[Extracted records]
────────

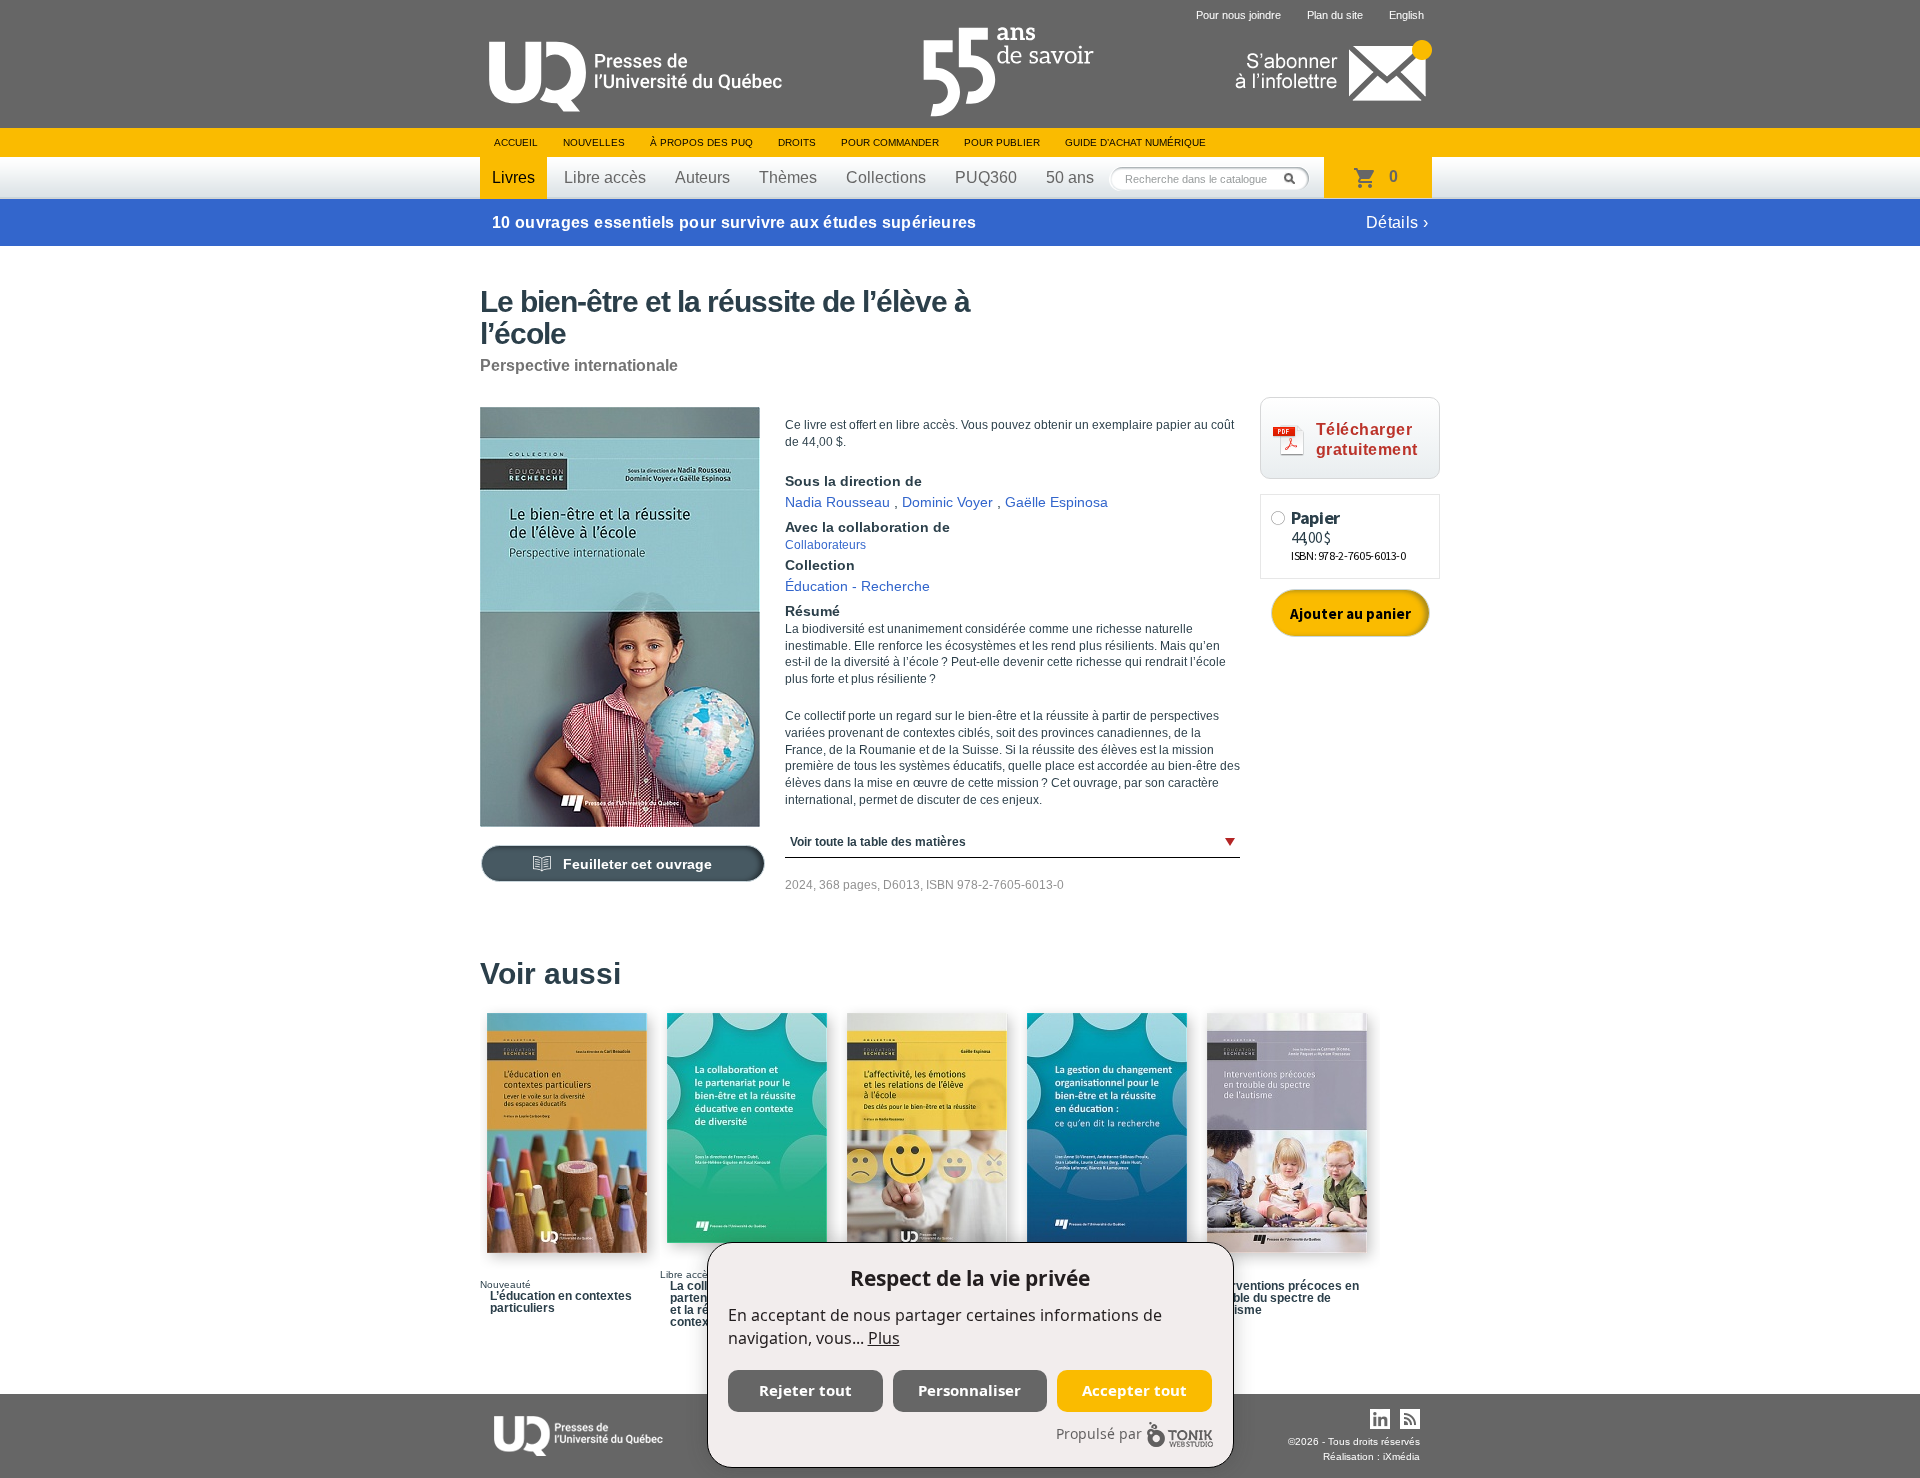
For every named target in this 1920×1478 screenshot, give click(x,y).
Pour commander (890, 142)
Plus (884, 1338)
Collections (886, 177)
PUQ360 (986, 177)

────────

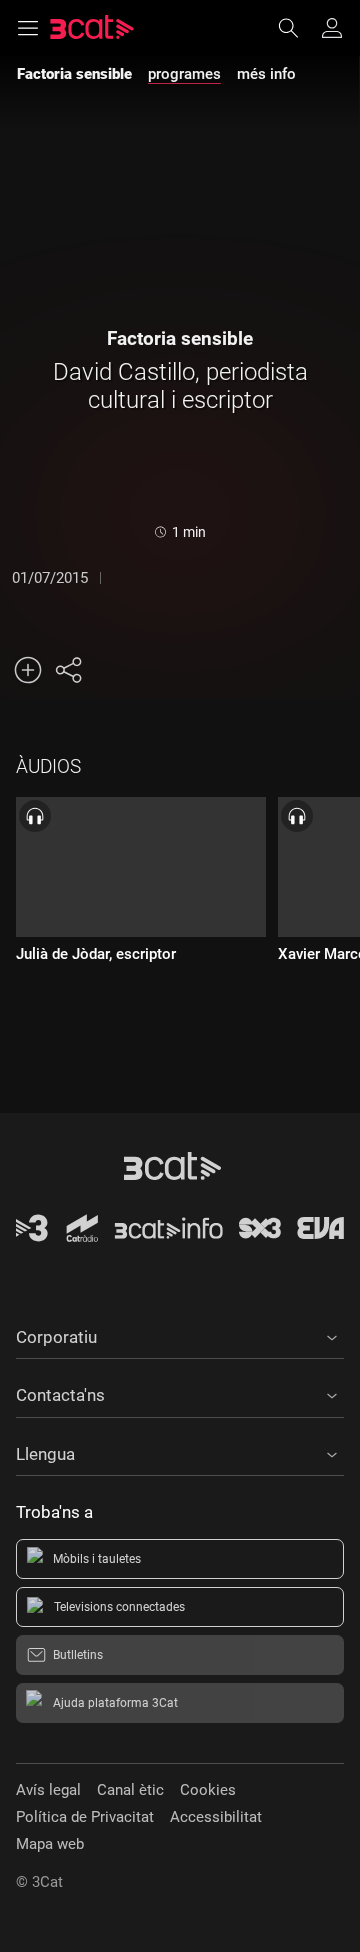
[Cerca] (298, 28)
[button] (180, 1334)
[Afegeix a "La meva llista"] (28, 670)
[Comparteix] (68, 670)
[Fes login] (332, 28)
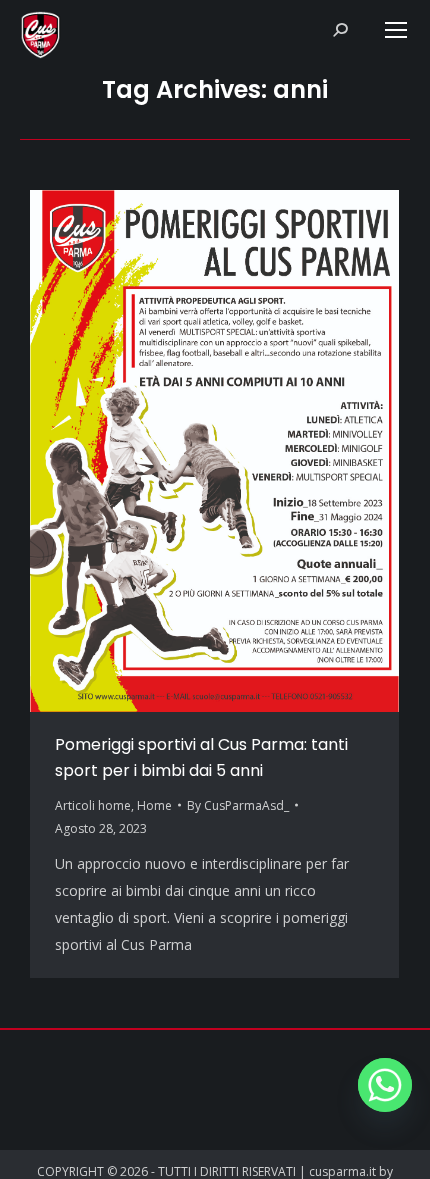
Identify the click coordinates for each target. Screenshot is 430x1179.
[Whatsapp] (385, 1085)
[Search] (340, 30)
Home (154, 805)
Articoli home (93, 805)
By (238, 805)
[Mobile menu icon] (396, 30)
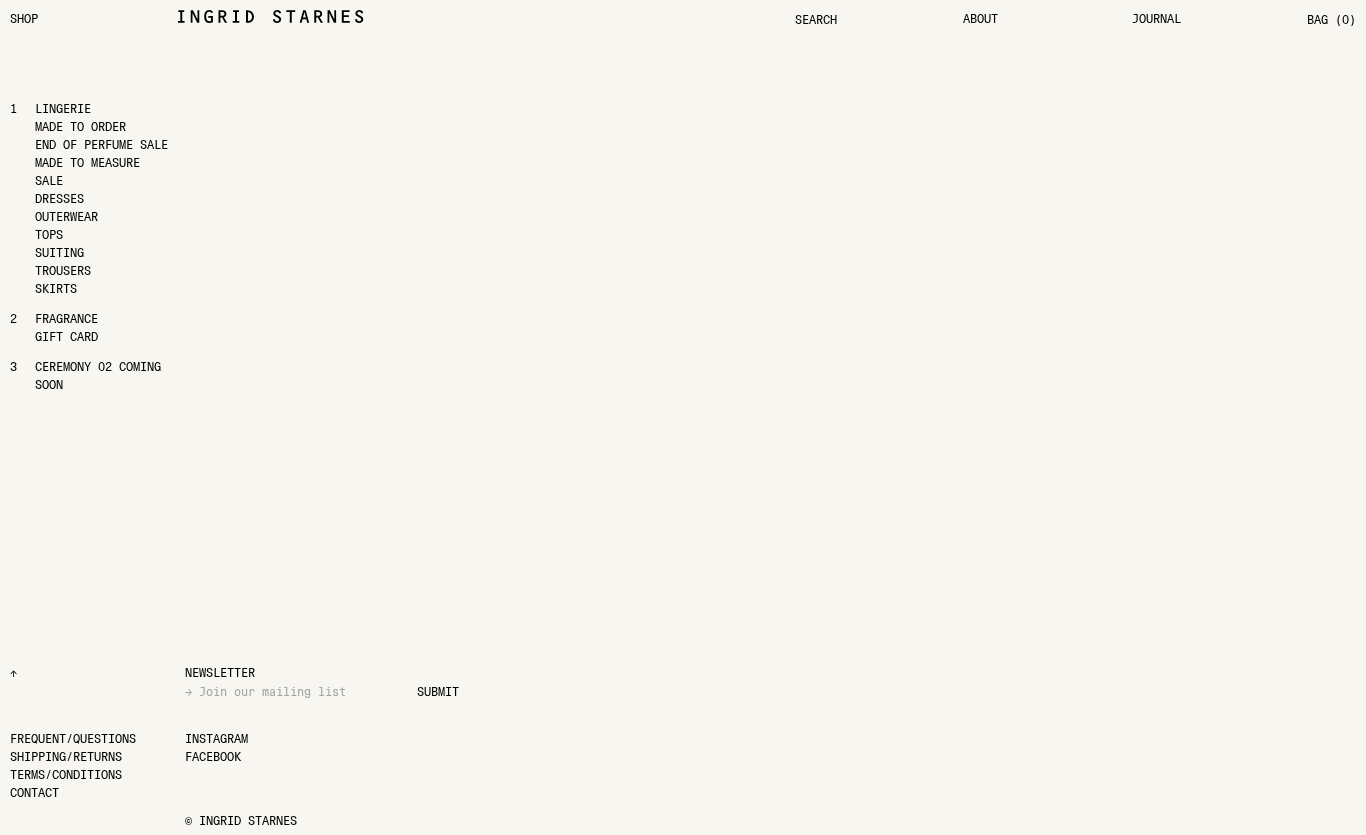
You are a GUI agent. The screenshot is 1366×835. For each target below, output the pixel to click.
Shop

────────

→ **What the task requires**
In the records, which lines mention the word "click"? Copy those lines.

→ **Answer box**
For every named target in this 1920×1478 screenshot, give click(x,y).
Identify the click coordinates for each target. Screenshot is 430x1179.
You are a GUI agent. The screenshot is 1366×835. For each target below, output the pixel to click.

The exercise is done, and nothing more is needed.